Aaron Douglas est un artiste afro-américain moderniste qui, de manière pionnière, a très souvent abordé dans son travail les problèmes sociaux liés à la ségrégation aux États-Unis. Figure importante du mouvement de renaissance de Harlem, La création est un tableau marqué par des références à l’Égypte – les pyramides et la silhouette plate aux angles prononcés – dont l’esthétique était en vogue dans l’entre-deux-guerres. Il offre dans cette œuvre une vision dynamique et originale de la création en référence au premier chapitre de la Genèse. 
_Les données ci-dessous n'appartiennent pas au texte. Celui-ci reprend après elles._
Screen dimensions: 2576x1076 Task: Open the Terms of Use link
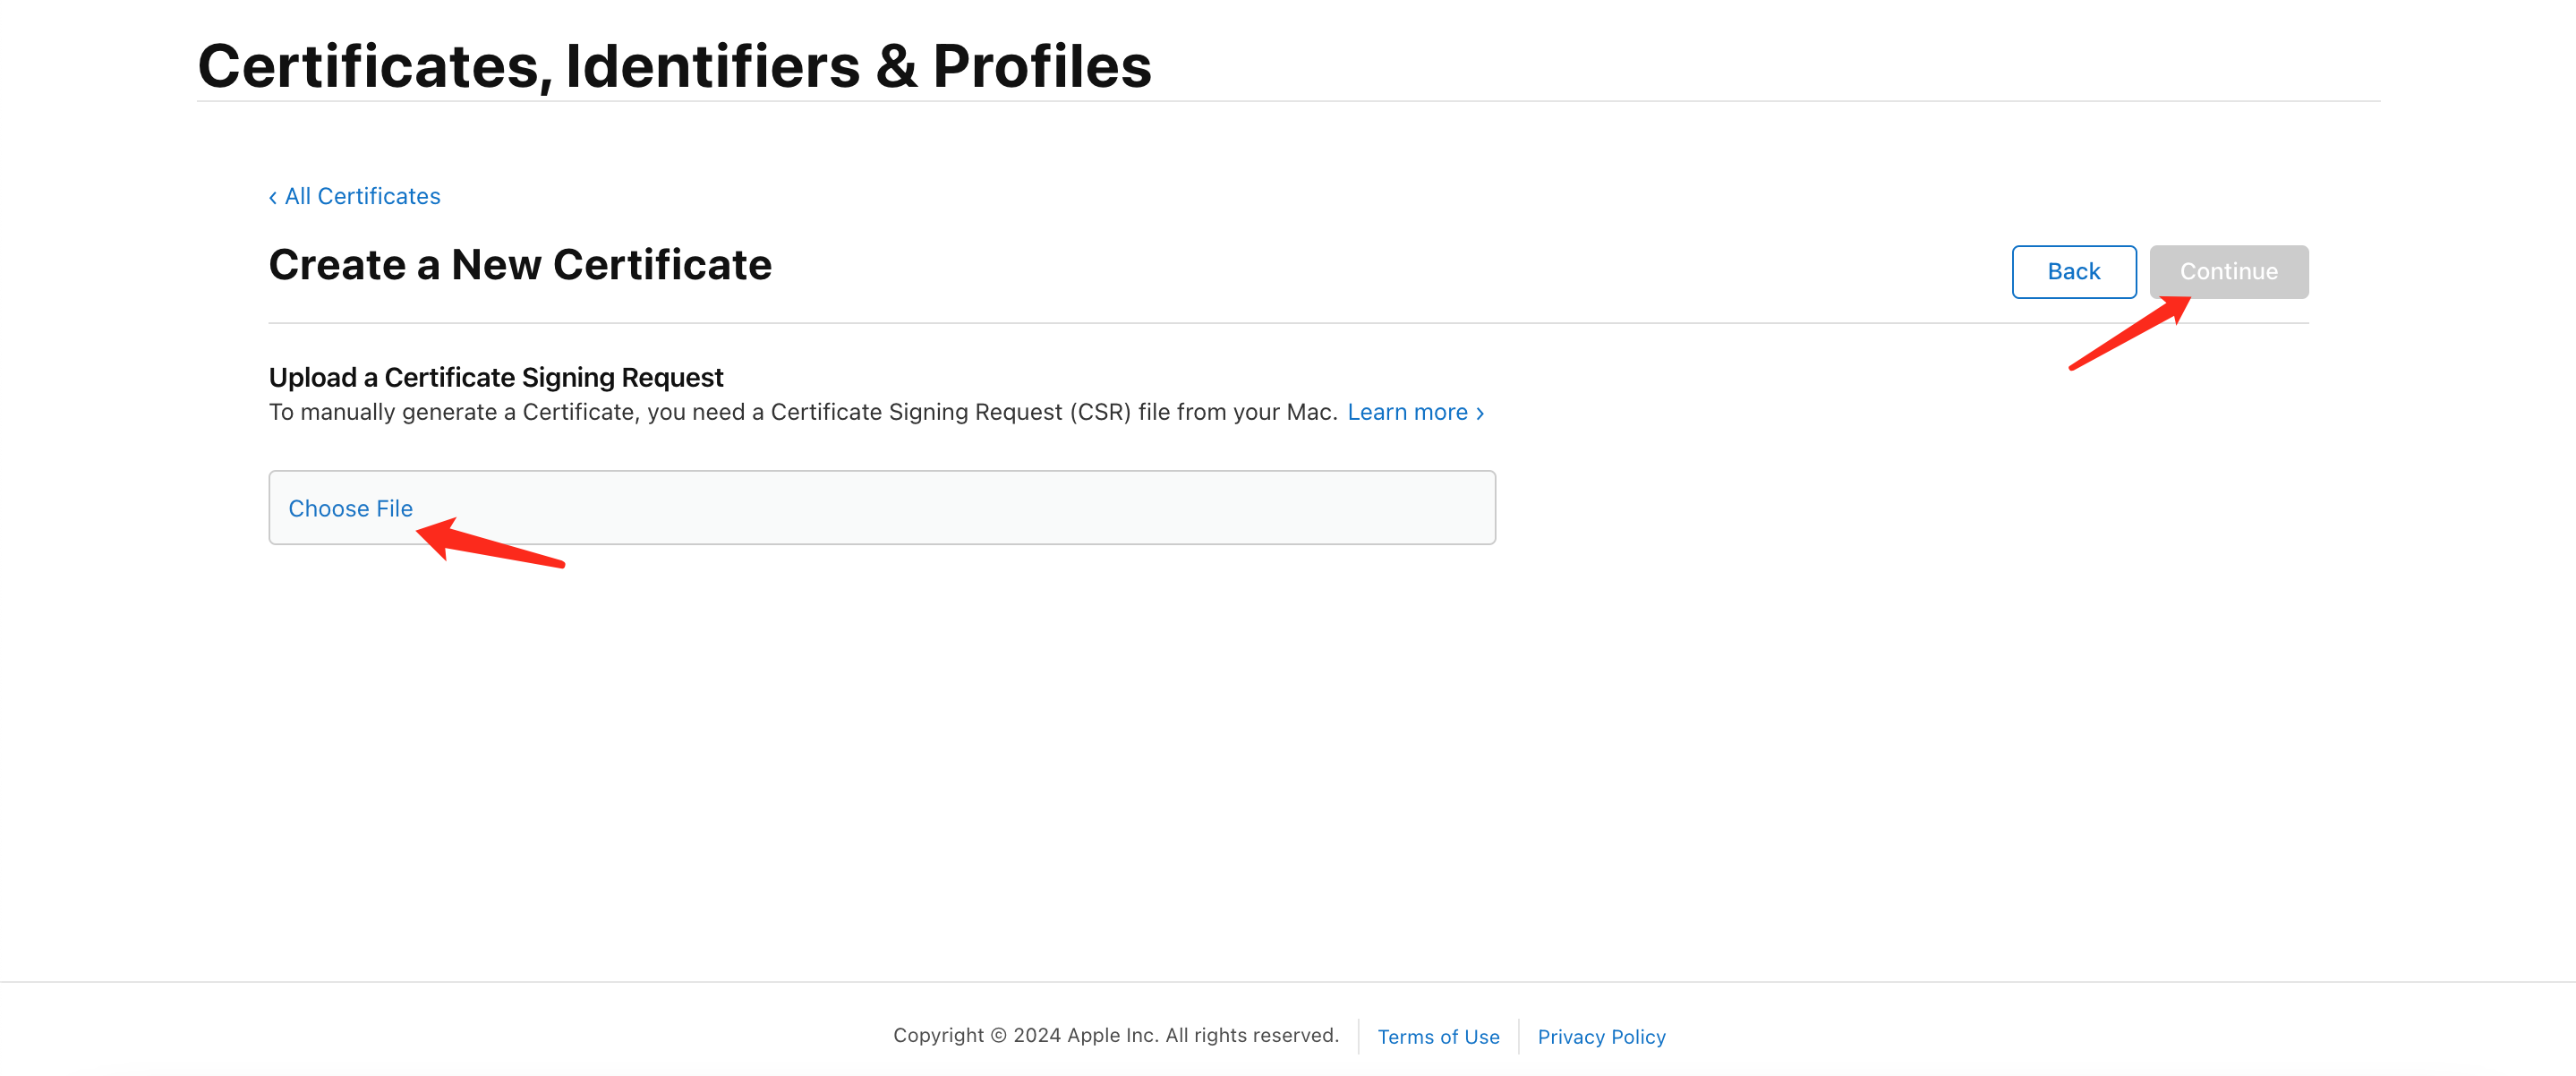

Le geste créateur de Dieu est figuré par cette main immense qui dispense ses bienfaits à la création, tout en se tendant vers l’être humain qui, comme la plante, est tourné vers elle. L’atmosphère ondule, la création tourbillonne, s’élève et roule… L’artiste parvient à “montrer” le dynamisme créateur de Dieu dans cette composition qui semble se mouvoir sous nos yeux. Dieu ne cesse de créer « car c’est en lui que nous avons la vie, le mouvement et l’être » (Actes 17,28).

L’ÊTRE HUMAIN PRIMORDIAL

Sommes-nous au soir du 6ème jour ? Sans doute, puisque l’être humain est créé. L’artiste épure et récapitule : une plante pour figurer l’ensemble du végétal et « l’adam » – le terme est toujours utilisé dans les premiers chapitres de la Genèse avec un article – pour figurer l’être humain primordial. Adam vient du terme « adamah » qui signifie terre. La Genèse évoque la création de l’humain à partir de la Parole de Dieu, de la terre et du Souffle. Ce même souffle qui, au jour de la Pentecôte, fit éclater les barrières entre les humains rassemblés et leur fit prendre conscience que la foi est un langage universel. Et pourquoi l’art ne le serait-il pas également ? Le mouvement de renaissance de Harlem, mouvement foisonnant tant sur le plan littéraire, musical que pictural, voyait en l’art, précisément, une manière de surmonter le fossé entre les Afro-américains et les Américains blancs.

Tous, nous sommes des “terreux” que le Souffle a tissés. Dieu parvient à donner à notre glaise la légèreté. Cet humain a les pieds solidement ancrés dans la terre dont il semble, telle la plante, surgir. Solidarité du créé. Comme déjà traversé par le signe de l’alliance – l’arc-en- ciel -, l’humain est littéralement fait d’ombres et de lumière. En lui travaille le Souffle de Dieu, en lui s’instille la lumière de sa Parole. Regardant la main qui vient à lui, son attitude est faite d’attente et d’ouverture, ses mains sont prêtes à recevoir : il vient de la terre, mais il est tourné vers le ciel ; en lui a lieu la rencontre.

LE PARDON DE DIEU

L’œuvre d’Aaron Douglas est également intéressante pour illustrer le psaume 32, dont voici un extrait :

« 3. Tant que je ne reconnaissais pas ma faute,

mes dernières forces s’épuisaient en plaintes quotidiennes.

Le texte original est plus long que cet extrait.